■ **Work to be completed**
Set down the data below from its first line to the line holding "Viewport: 768px width, 513px height.", inclusive; omit all pictures.

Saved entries
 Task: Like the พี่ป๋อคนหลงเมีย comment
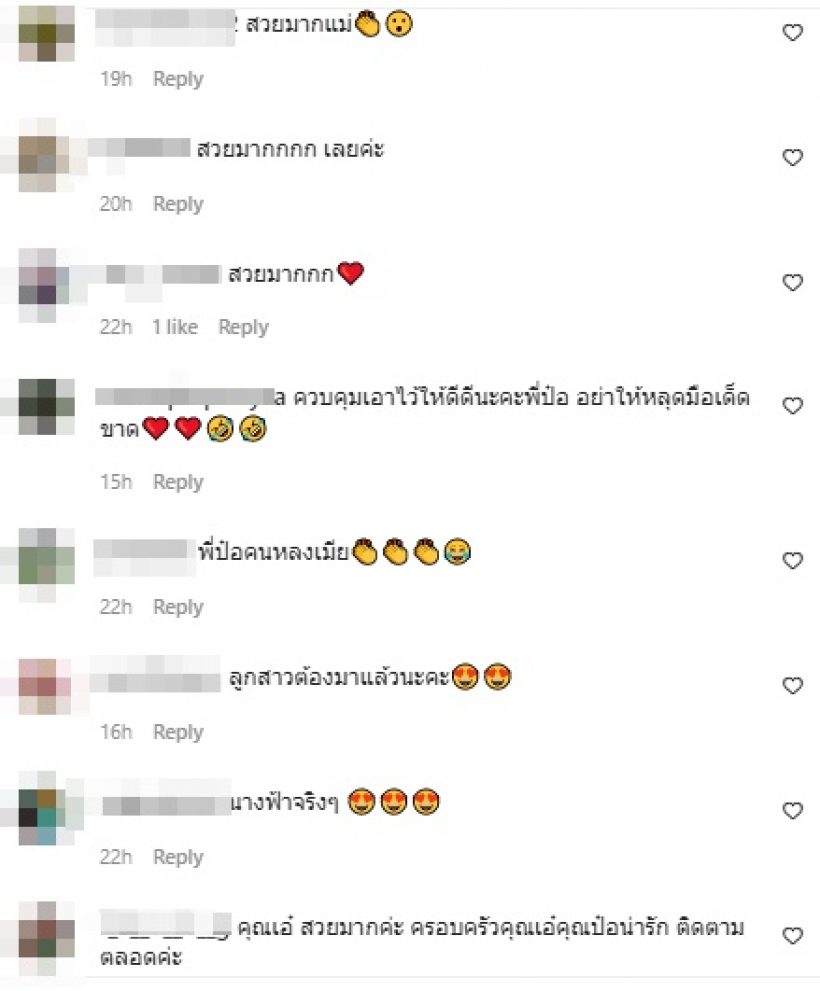(x=792, y=561)
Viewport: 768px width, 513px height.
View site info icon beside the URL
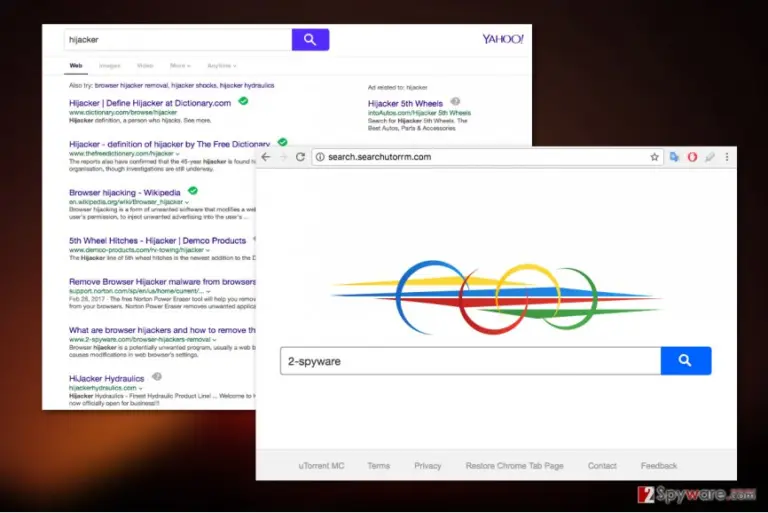pyautogui.click(x=320, y=157)
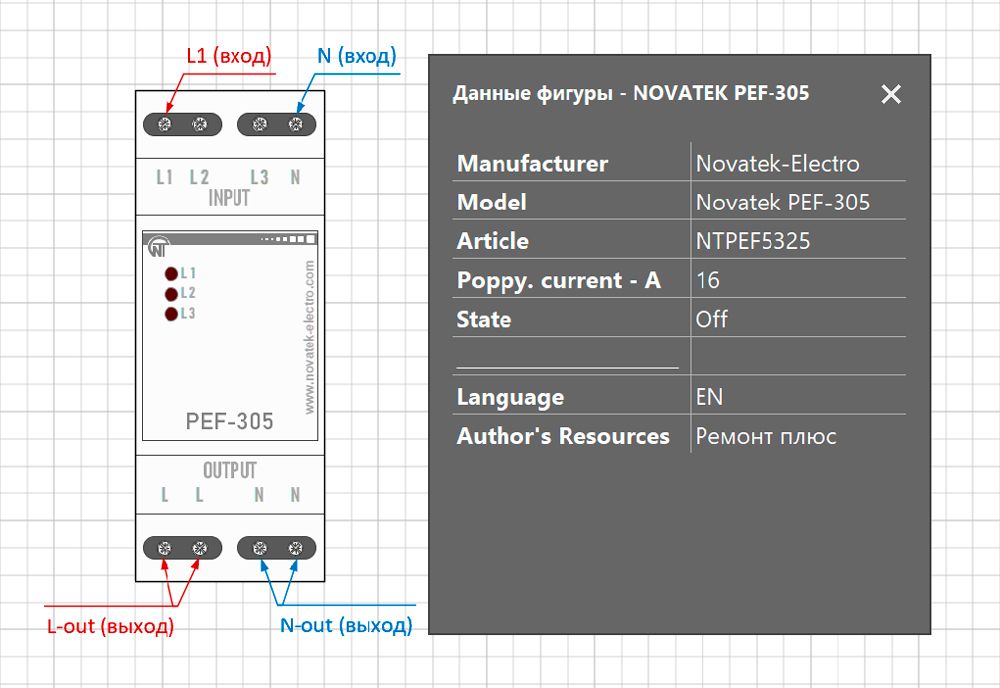Select the N-out (выход) blue callout label
Screen dimensions: 1000x688
346,626
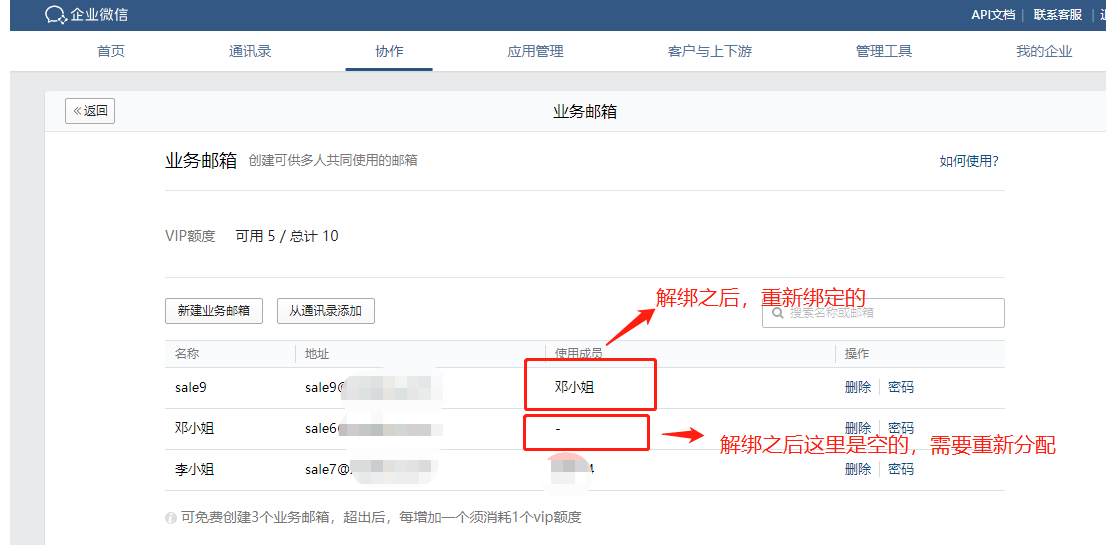Click the 联系客服 link

click(x=1058, y=15)
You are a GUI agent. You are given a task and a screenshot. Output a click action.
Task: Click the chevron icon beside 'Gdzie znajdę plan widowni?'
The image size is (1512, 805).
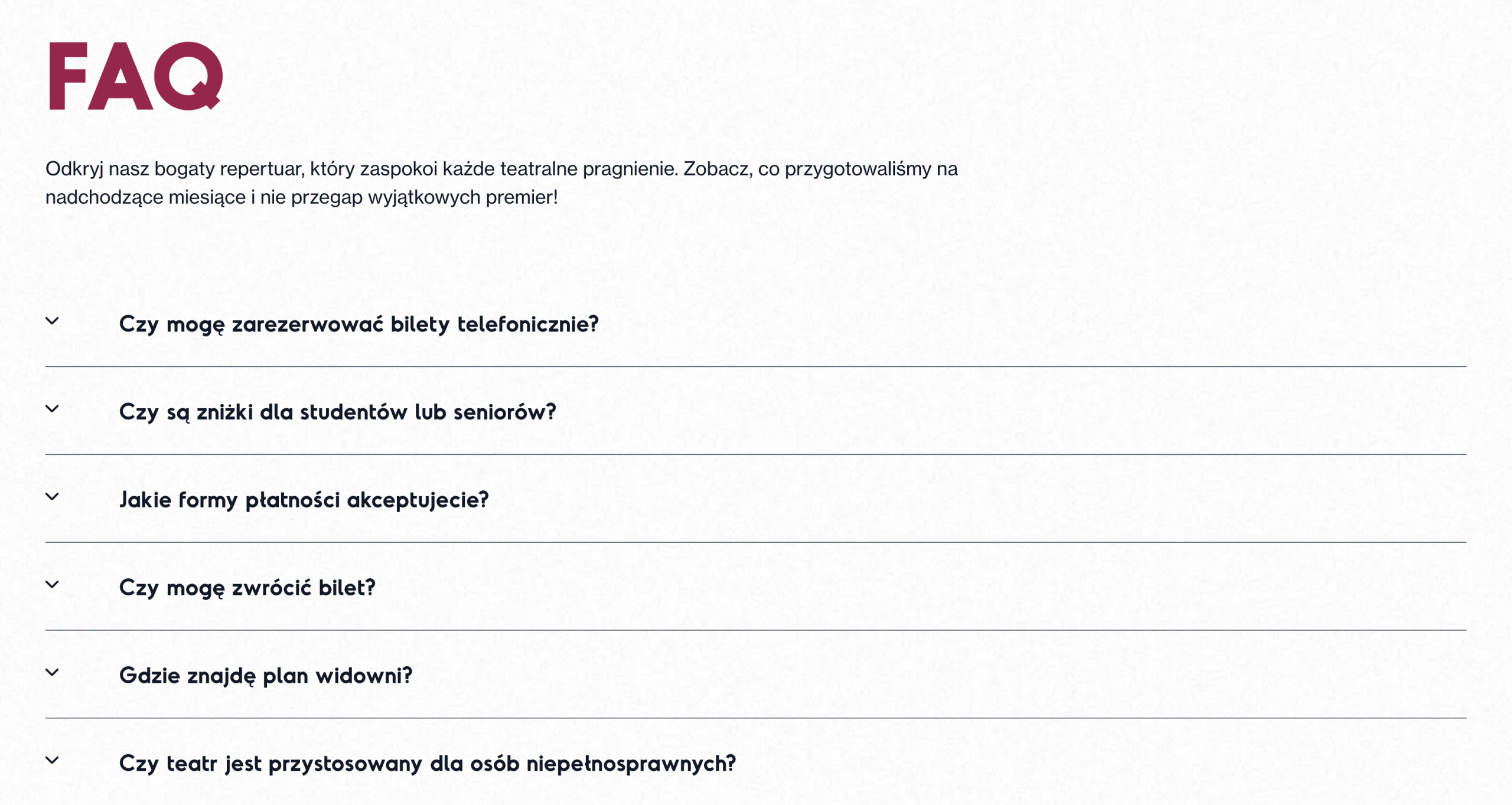[53, 673]
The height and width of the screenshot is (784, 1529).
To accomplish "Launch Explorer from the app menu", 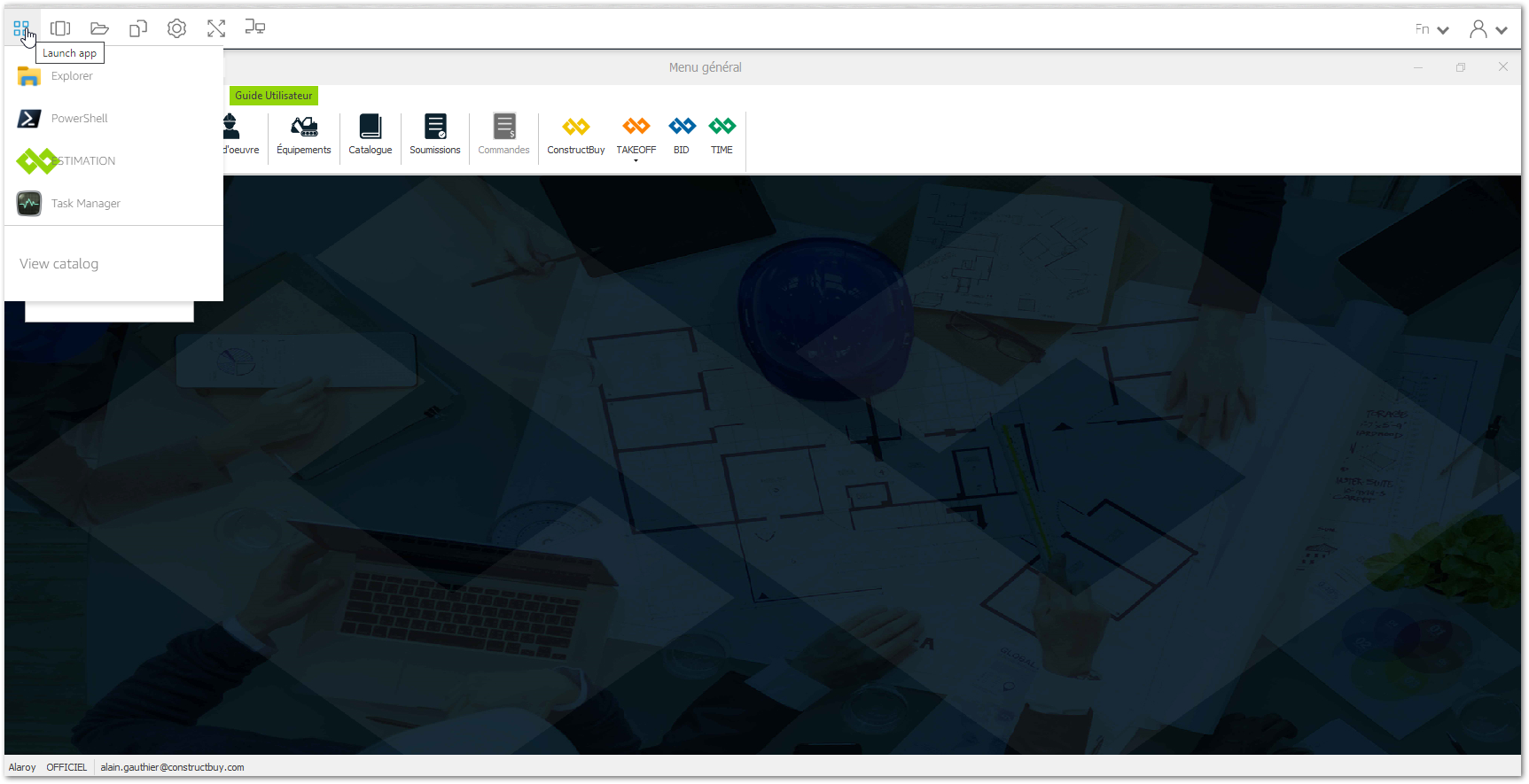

■ **Written response**
 Task: Like the พี่ป๋อคนหลงเมีย comment
(x=792, y=561)
Viewport: 768px width, 513px height.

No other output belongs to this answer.